A Committee member asked if there were steps to encourage women to participate in Government and requested the delegation to explain further the challenges of adopting the Optional Protocol.

Response by the Delegation

PHILIPPE NARMINO, Director of Judicial Services of Monaco, made a general presentation of the situation of Monaco by stating it was classified as a micro state, less than 2 km2 of land and this imposed constraints on the composition of the social structure. The Principality was driven by the same 700-year old dynasty with 32,000 inhabitants, among which 8,000 had citizenship, which meant that the citizens were a minority in their own country. In Monaco there was an active enterprise sector with factories that produced material for the automobile industry, in addition to tourism and shipping. Monaco was an enclave in the French territory, there was a custom union with France and all electrical services come from France. The Principality received more than half of its State budget by value added tax, which was about 50 million euros per year.
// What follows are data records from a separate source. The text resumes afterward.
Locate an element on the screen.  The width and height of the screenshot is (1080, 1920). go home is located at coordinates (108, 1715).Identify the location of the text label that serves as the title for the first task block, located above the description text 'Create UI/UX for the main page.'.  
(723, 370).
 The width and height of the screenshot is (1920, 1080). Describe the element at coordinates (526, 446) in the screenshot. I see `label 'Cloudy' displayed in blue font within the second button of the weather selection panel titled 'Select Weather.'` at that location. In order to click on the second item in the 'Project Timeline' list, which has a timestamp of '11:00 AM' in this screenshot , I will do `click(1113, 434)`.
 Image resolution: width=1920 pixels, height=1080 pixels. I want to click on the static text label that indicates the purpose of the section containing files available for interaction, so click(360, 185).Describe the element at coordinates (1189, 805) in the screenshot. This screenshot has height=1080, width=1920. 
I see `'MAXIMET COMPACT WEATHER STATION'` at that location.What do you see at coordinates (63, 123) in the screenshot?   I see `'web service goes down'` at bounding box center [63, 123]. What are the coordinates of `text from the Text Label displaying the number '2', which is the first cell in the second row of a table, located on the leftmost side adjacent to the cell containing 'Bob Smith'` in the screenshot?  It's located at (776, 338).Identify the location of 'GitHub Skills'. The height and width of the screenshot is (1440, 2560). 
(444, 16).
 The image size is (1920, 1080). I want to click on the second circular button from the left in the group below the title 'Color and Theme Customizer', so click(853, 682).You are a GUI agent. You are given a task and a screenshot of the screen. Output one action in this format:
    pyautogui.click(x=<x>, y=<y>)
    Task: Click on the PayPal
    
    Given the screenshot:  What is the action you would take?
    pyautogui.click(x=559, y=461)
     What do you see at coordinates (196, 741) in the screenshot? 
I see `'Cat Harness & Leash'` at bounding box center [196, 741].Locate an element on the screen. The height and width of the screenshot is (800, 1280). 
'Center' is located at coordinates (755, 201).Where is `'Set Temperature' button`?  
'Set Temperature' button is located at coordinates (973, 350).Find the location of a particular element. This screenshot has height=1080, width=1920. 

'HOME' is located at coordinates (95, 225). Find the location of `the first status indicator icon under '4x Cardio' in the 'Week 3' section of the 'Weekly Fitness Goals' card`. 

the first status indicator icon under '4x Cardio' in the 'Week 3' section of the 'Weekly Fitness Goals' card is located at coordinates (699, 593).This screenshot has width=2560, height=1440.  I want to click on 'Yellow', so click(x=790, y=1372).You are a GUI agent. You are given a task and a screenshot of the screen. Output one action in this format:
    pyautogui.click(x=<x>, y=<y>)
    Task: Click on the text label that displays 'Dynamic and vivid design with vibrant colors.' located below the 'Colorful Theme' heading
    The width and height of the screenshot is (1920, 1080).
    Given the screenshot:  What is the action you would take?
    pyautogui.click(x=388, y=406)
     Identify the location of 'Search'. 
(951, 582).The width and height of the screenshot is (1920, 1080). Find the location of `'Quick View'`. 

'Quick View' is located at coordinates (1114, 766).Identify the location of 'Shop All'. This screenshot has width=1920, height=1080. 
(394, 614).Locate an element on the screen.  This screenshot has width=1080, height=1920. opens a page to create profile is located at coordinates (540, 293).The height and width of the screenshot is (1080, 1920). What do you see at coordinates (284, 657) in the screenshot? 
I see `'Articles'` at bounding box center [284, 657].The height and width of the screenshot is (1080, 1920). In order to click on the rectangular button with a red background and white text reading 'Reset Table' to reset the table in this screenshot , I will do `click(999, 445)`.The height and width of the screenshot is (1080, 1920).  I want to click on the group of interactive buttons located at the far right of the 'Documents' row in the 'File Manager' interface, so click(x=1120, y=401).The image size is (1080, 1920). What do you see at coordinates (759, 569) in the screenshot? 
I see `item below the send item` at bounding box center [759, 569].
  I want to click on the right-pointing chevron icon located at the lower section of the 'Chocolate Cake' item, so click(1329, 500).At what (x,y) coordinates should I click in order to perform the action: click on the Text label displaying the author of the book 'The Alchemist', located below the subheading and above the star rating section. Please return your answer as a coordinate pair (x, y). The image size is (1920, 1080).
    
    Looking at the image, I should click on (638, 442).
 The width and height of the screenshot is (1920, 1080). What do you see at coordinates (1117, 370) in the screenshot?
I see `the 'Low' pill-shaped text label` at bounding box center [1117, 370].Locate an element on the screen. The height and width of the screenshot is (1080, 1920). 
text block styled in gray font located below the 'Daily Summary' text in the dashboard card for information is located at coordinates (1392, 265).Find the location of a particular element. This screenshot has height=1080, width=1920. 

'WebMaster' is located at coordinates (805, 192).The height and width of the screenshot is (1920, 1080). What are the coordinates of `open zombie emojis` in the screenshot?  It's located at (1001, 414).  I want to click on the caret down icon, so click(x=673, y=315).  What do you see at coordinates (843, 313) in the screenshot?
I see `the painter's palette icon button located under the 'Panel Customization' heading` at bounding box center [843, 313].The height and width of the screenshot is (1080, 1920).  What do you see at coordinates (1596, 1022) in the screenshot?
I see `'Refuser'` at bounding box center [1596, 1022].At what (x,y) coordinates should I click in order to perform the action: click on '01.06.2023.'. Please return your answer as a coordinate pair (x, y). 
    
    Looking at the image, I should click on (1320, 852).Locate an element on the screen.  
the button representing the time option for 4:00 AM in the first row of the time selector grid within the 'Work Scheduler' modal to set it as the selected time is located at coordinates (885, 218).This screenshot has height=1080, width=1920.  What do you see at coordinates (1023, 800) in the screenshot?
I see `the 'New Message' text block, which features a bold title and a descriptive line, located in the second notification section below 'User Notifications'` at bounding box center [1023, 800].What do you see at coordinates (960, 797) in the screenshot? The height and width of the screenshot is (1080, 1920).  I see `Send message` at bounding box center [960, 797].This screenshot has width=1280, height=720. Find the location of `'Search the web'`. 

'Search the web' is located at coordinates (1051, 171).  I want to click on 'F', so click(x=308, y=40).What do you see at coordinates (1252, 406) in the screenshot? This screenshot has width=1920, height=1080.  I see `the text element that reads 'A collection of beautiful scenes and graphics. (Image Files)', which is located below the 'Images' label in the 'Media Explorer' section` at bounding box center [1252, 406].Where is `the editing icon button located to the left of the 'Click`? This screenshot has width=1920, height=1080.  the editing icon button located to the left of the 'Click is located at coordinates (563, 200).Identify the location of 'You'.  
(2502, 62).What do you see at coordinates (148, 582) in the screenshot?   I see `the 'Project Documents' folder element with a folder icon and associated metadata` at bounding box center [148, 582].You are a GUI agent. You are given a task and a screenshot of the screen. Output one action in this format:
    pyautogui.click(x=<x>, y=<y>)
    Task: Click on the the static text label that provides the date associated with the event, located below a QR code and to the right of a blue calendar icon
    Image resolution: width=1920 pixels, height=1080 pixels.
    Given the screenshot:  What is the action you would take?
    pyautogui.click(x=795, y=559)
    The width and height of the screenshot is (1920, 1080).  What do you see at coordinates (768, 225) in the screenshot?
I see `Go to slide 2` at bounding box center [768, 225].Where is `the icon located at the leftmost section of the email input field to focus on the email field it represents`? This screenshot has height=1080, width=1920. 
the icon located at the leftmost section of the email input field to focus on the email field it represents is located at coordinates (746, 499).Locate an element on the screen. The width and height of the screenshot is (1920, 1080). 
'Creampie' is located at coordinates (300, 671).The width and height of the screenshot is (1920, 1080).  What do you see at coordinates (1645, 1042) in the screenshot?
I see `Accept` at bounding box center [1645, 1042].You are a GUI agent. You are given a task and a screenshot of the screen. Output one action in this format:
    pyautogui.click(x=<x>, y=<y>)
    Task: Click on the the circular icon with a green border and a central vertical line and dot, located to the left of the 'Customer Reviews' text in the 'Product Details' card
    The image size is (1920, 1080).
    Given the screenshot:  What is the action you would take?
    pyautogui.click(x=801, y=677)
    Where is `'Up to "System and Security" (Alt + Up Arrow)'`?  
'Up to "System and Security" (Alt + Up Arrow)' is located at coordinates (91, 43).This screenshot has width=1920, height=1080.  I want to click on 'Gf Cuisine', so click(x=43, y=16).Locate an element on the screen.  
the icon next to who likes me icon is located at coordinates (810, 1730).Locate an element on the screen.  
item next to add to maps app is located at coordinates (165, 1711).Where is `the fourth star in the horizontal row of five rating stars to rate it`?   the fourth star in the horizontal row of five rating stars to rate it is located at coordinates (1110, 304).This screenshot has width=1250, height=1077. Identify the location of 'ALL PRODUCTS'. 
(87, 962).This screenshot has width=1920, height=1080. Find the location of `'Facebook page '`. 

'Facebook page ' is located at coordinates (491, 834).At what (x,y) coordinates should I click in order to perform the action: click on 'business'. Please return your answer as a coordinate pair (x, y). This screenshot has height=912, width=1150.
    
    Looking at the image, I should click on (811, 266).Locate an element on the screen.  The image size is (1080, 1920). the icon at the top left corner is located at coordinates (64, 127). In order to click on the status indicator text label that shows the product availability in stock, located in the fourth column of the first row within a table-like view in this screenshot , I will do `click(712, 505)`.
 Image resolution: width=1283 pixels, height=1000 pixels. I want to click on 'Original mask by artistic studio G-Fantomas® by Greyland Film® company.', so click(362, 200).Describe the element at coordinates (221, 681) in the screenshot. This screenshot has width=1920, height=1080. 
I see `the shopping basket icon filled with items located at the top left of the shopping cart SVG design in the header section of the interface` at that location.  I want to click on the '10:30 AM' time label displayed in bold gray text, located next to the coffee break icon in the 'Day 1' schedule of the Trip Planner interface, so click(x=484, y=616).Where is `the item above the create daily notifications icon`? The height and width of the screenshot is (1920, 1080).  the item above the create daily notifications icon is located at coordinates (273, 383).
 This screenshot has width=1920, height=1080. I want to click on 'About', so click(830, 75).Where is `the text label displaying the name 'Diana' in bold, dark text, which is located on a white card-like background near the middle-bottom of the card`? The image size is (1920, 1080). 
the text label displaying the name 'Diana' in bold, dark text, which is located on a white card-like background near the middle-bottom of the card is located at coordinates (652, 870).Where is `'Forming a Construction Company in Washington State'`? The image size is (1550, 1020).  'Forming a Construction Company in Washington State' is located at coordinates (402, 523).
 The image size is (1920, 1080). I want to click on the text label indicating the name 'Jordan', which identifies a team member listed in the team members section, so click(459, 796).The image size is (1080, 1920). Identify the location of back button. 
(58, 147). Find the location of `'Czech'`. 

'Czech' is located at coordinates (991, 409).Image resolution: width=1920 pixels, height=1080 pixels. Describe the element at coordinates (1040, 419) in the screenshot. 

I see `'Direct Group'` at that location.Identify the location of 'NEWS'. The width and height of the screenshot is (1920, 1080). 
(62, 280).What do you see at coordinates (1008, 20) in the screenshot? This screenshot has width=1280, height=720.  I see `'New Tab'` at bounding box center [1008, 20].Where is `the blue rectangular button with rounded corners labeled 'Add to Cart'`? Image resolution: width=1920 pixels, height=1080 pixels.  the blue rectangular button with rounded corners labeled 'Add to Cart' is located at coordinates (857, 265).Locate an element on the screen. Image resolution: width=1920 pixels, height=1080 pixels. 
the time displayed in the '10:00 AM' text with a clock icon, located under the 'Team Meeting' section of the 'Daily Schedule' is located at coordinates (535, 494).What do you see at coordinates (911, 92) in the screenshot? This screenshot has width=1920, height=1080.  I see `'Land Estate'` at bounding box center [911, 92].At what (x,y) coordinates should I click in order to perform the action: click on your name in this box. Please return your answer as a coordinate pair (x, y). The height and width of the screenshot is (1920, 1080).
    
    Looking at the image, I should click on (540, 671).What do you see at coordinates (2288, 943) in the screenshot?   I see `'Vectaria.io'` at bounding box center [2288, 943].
The only detention facility in Monaco was a small establishment where people stayed for a short period until they were transferred to the French penal system where they would be oriented to an appropriate detention facility across France. The prisoner would then only be connected to Monaco for two matters: a request for conditional freedom or a request for grace which would be passed on to Monaco for a decision. Concerning the United Kingdom prisoner, who had violently attacked shops in Monaco and was detained there for two years while applying to all possible recourse, he was sent to France and at the end of 2010 requested conditional freedom and as he had excellent behavior in France, Mr. Narmino personally granted the request and the prisoner was now free.